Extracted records
____________________
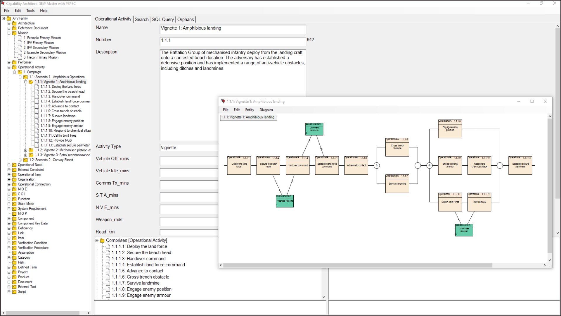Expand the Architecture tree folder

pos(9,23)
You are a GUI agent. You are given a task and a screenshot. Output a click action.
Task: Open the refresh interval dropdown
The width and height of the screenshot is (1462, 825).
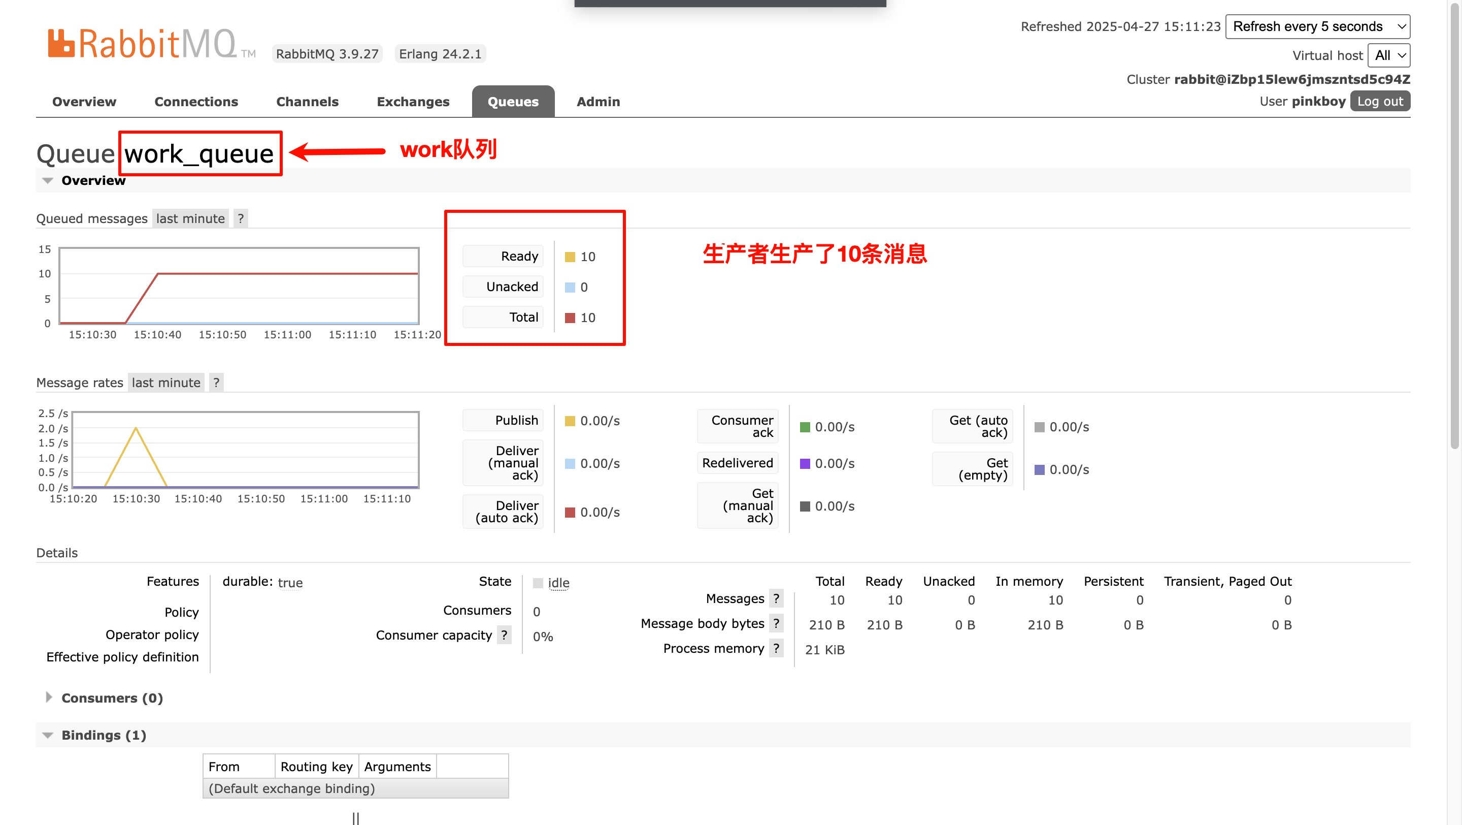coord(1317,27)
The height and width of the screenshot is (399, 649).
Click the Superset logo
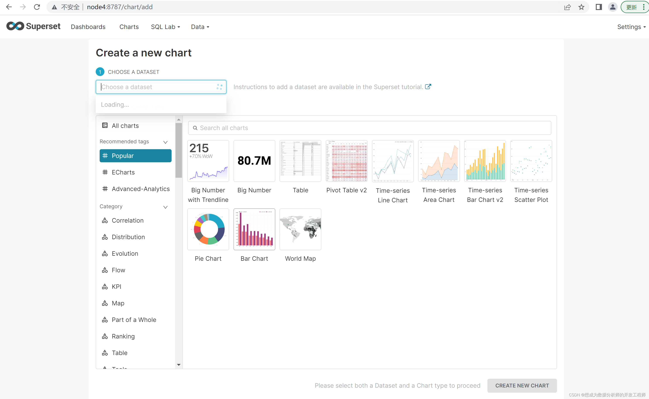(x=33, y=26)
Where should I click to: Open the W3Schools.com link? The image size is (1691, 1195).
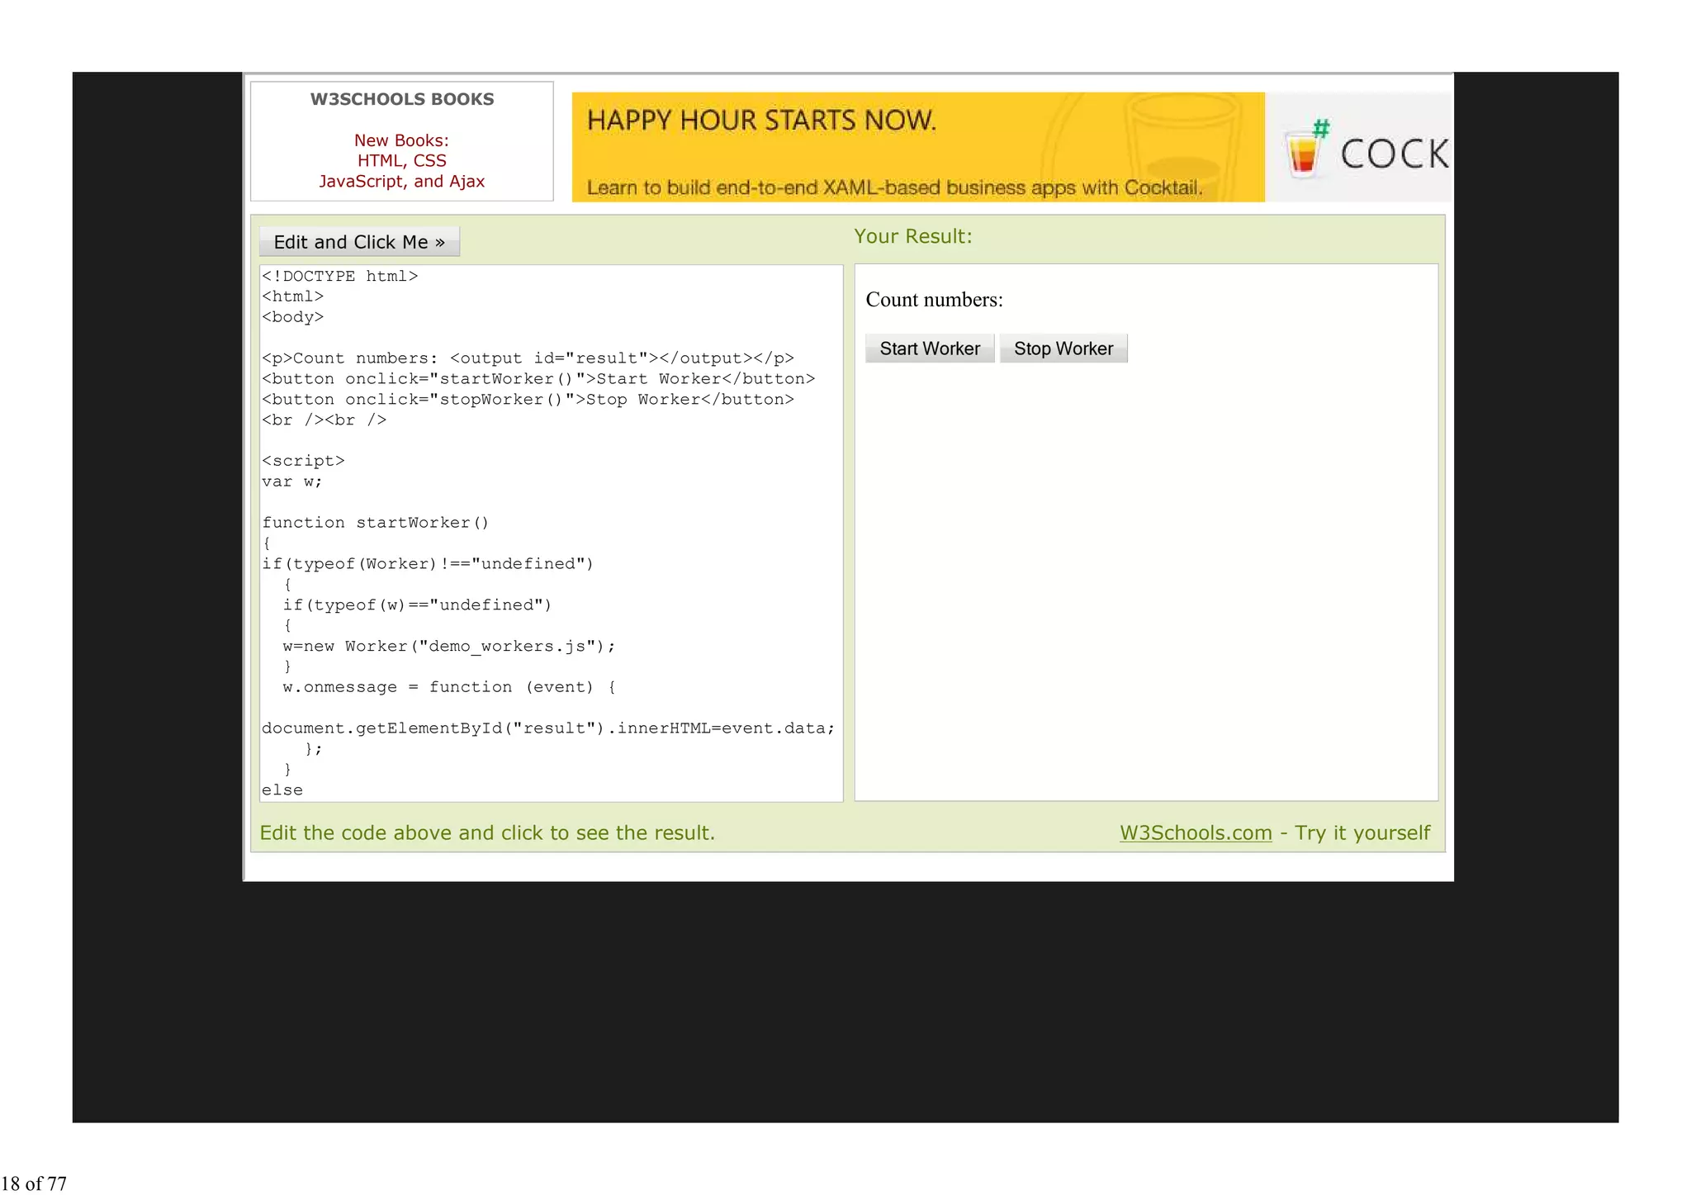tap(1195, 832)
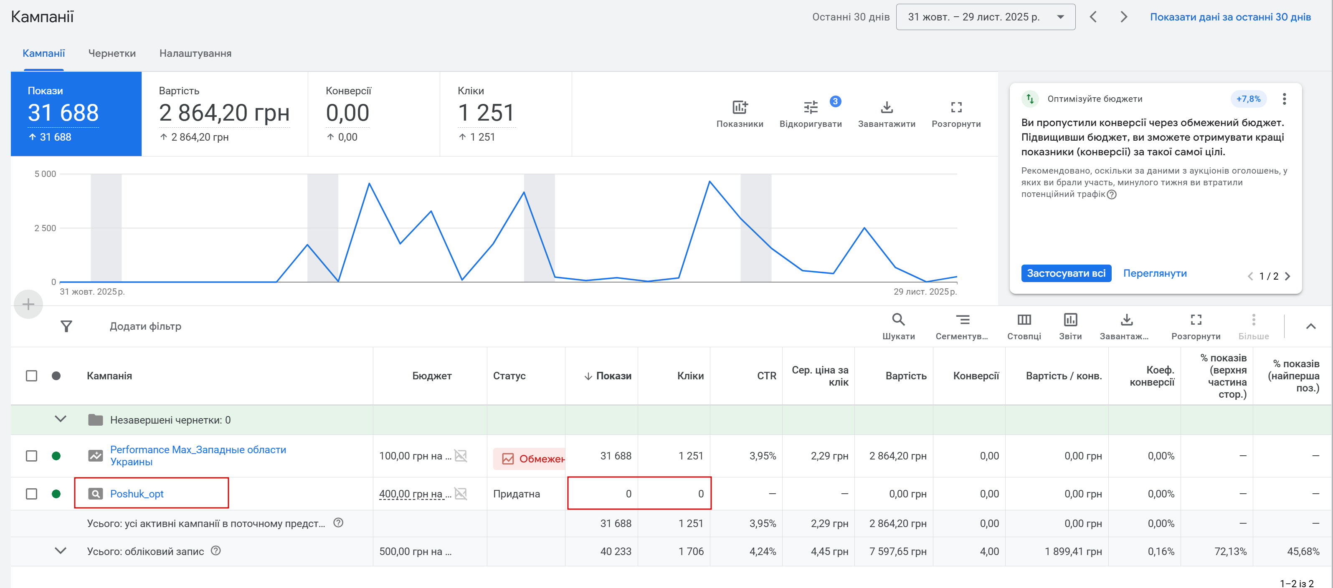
____________________
When you reach the line that contains "Task: Open the refresh interval dropdown", start reproducing, and continue word for word to the end of the records; skip all pictures.

COMPLETED EXERCISE:
Task: Open the refresh interval dropdown
The width and height of the screenshot is (1462, 825).
coord(1317,27)
The height and width of the screenshot is (399, 649).
Click the Superset logo
(x=33, y=26)
Where should I click to: Open the W3Schools.com link? The image size is (1691, 1195).
tap(1195, 832)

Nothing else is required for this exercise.